Ничто так не раздражало американцев, как эта простая и очевидная – ни в коей мере не оскорбительная – истина, и, встречаясь с соотечественниками на Капитолии, об этом лучше было молчать. К счастью, Лоджи, желая завершить свое образование, предприняли паломничество в Ассизи с целью проинтервьюировать Франциска Ассизского, чьи решения загадок истории казались наиболее достоверными – или приемлемыми – по сравнению со всеми предложенными; они стоили того, чтобы потратить на их изучение еще сорок лет, – стоили большего, чем вся премудрость Гиббона или даже св. Августина, св. Амвросия или св. Иеронима. На бывшего доцента этот новый взгляд на историю произвел ошеломляющее впечатление, вызванное поразительным контрастом между тем, чему он учил в 1874 году, и тем, что, смущенный, пытался познать теперь, двадцать пять лет спустя, – между его представлением о двенадцатом веке в тридцать и в шестьдесят лет. Тогда, в Гарварде, устав блуждать по пустыням англосаксонской юриспруденции, он нет-нет да разражался насмешкой над тем, как льет кровь за высокие истины феодального права.
Hie jacet
homunculus scriptor
Doctor Barbaricus
Henricus Adams
Adae filius et Evae
primo explicuit
Socnam.[57]
Латынь этой эпитафии имела такое же отношение к двенадцатому веку, как и упомянутый в ней закон. Адамс просто иронизировал, делая вид, будто посягает на право считаться первым истолкователем его юридического значения. Правда, любой немецкий профессор не задумался бы принять его сатиру за чистую монету и возмутиться бесстыдством и самомнением ее автора, претендующего на бессмертие. Впрочем, в 1900 году все это уже не имело значения. Закон феодального землевладения открыли, или вывели, сэр Генри Мейн и Рудольф Зом; Адамс же, убедившись, что изучение религии не ведет к познанию исторического развития, а изучение политики ведет только к хаосу, уцепился за законы, подобно тому как его слушатели цеплялись за Юридическую школу, не видя иного пути обрести профессию.

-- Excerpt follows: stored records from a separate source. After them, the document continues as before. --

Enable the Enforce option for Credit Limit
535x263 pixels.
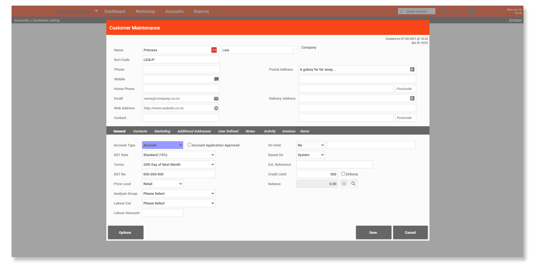(343, 174)
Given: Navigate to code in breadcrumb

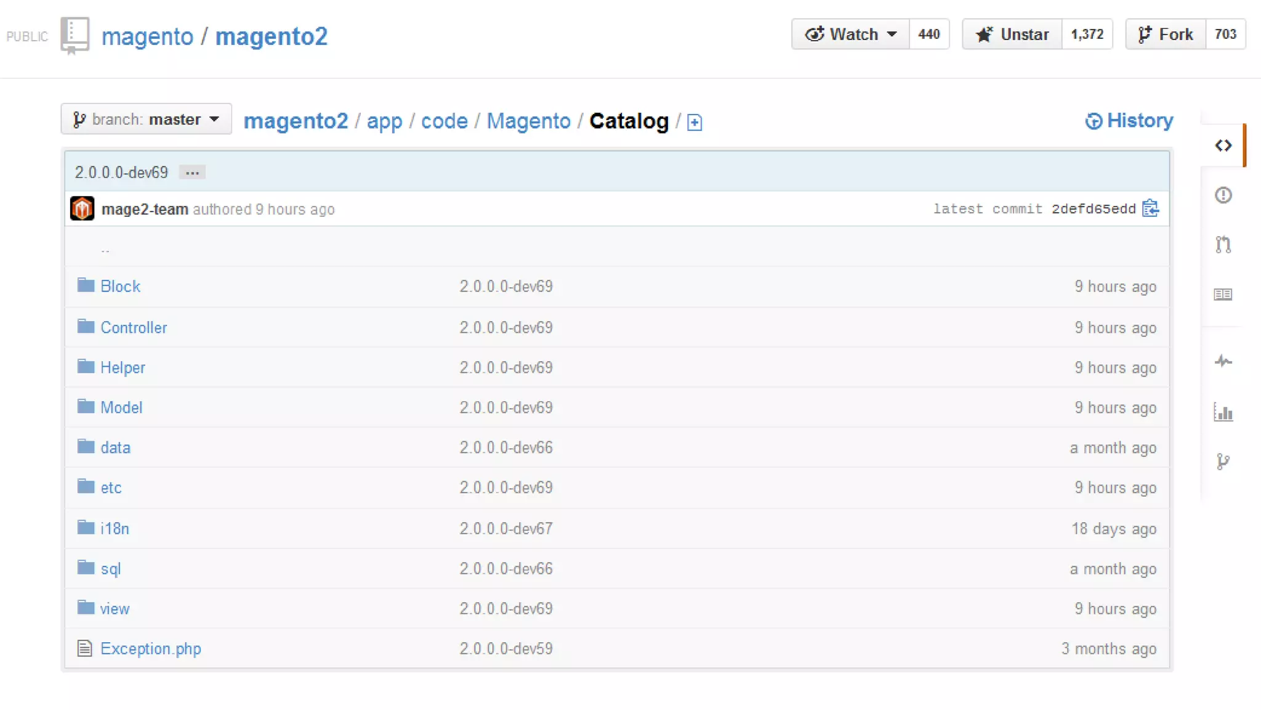Looking at the screenshot, I should (x=444, y=121).
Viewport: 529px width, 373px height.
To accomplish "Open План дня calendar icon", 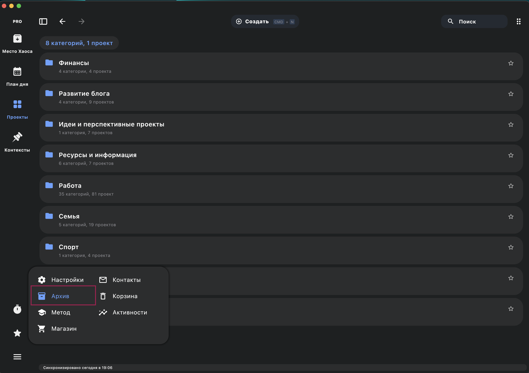I will 17,72.
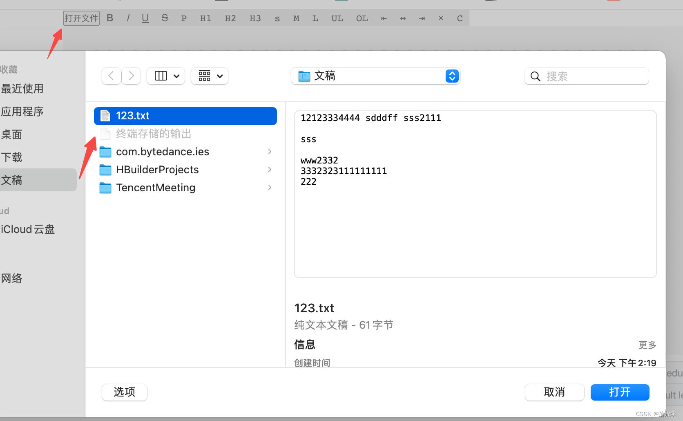Viewport: 683px width, 421px height.
Task: Open the 最近使用 sidebar item
Action: (22, 89)
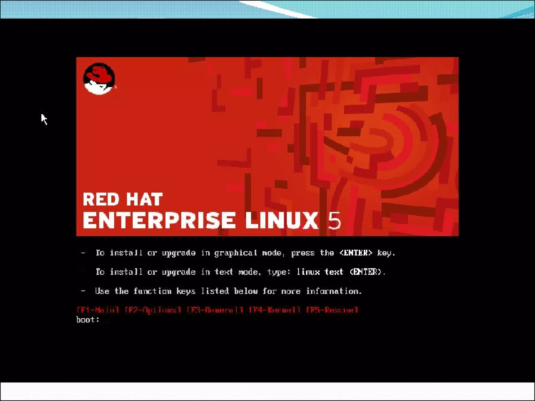
Task: Click the word 'boot:' label
Action: [x=88, y=320]
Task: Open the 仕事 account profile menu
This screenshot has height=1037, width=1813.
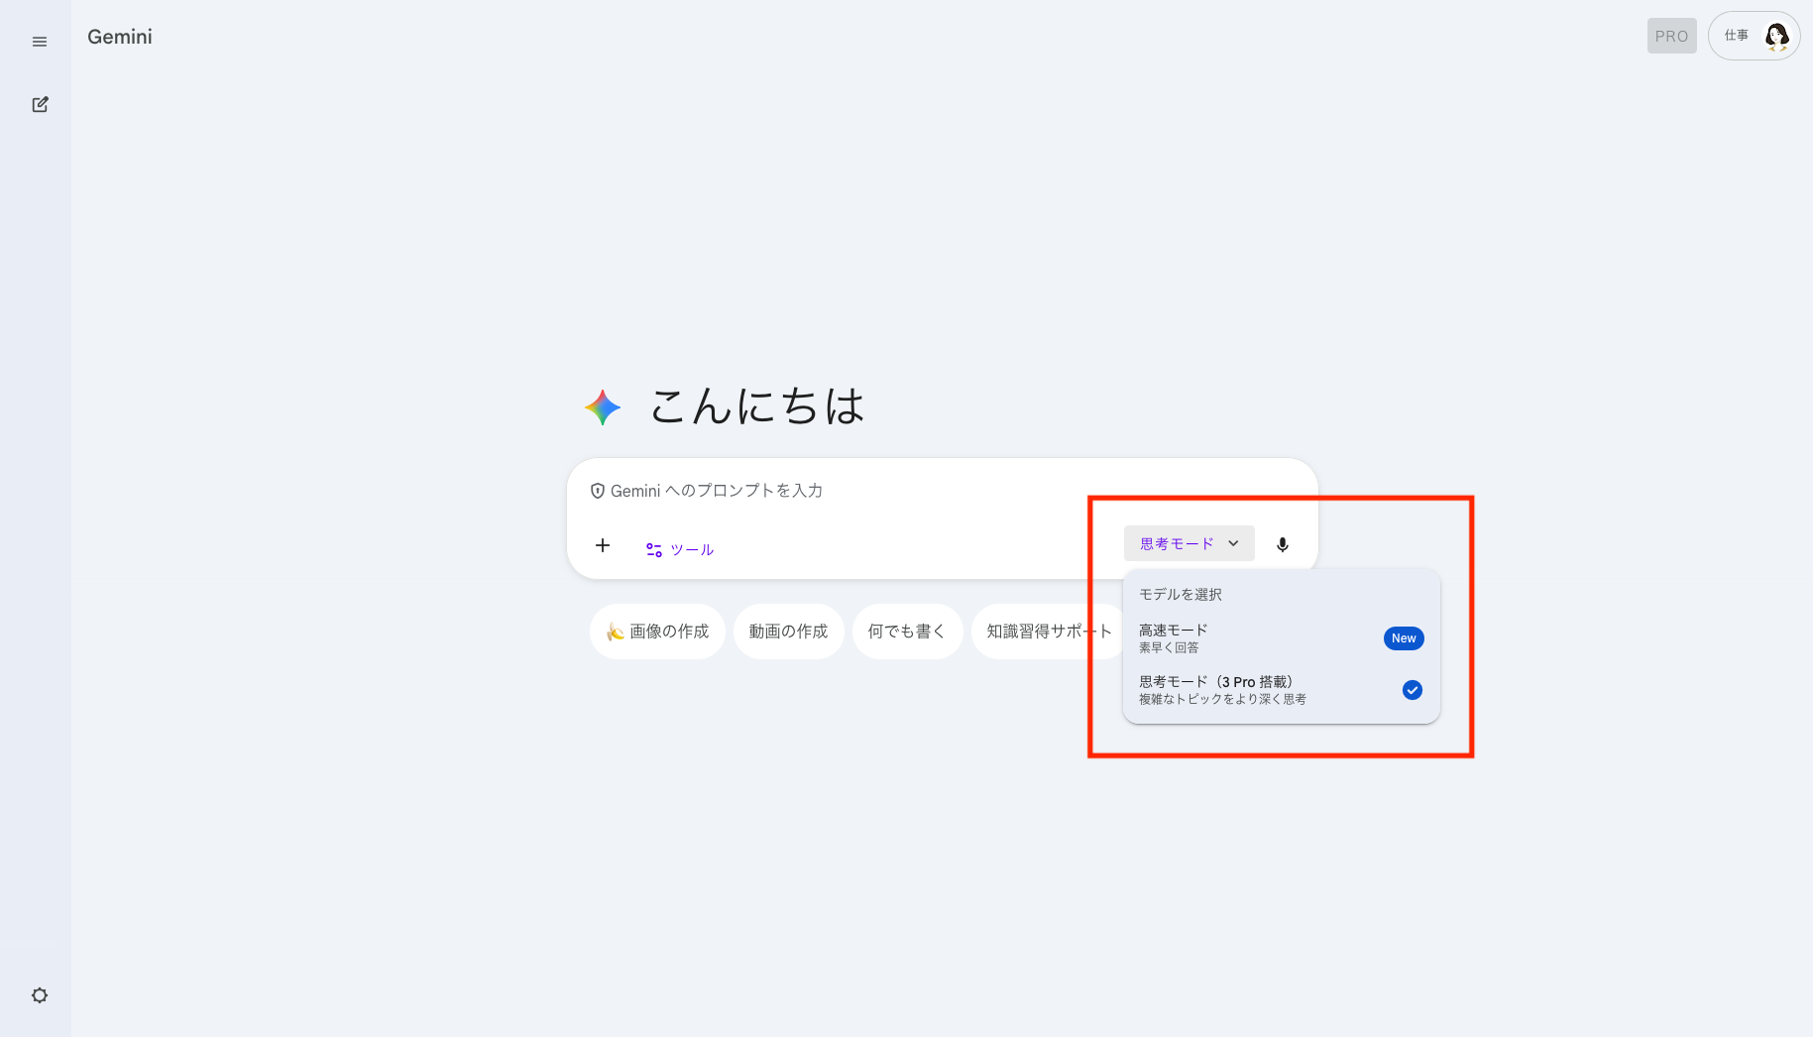Action: tap(1754, 36)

Законы оказались таким же негодным ориентиром, как политика и религия и любая другая нить, сплетенная пауком-схоластом; в них обнаруживалось не больше преемственности, чем в архитектуре или нумизматике. Франциск Ассизский презрел их все, решив проблему преемственности крайне просто – оставил ее без внимания. Сломленный и убитый, Адамс вернулся в Париж, готовый признать, что прожил бессмысленную жизнь, сознавая, что впереди его ничего не ждет. Лето он провел в одиночестве, грустно сравнивая его с минувшим, проведенным в Саррендене. Но одиночество пошло ему на пользу, побудив и принудив сделать то, что в обществе было невозможно, – разобраться в собственном невежестве. И в итоге он занялся последним делом своей жизни. Умирая от ennui[58], от которой он не знал уже, куда деваться, Адамс, чтобы лето не пропадало зря, взялся за методическое исследование – триангуляцию – двенадцатого века. Тема эта позволяла заняться изучением таких чисто французских притягательных свойств, впрочем Францией давно утраченных, как умиротворенность, ясность, простота выражения, решительность в поступках, разнообразие местного колорита, по сравнению с которым краски современного Парижа выглядели блекло. Каким блаженством было погружаться в летние дни в атмосферу зеленых лесов и вечный покой приютившихся в них серых церквушек двенадцатого века, таких же непритязательных, как усеявший их стены мох, и столь же уверенных в своем назначении, как их круглые арки. Но церквей было много, а лето быстротечно, и Адамсу волей-неволей пришлось возвратиться на парижские набережные и довольствоваться фотографиями. Так он и жил, неделями не обмениваясь ни с кем словом.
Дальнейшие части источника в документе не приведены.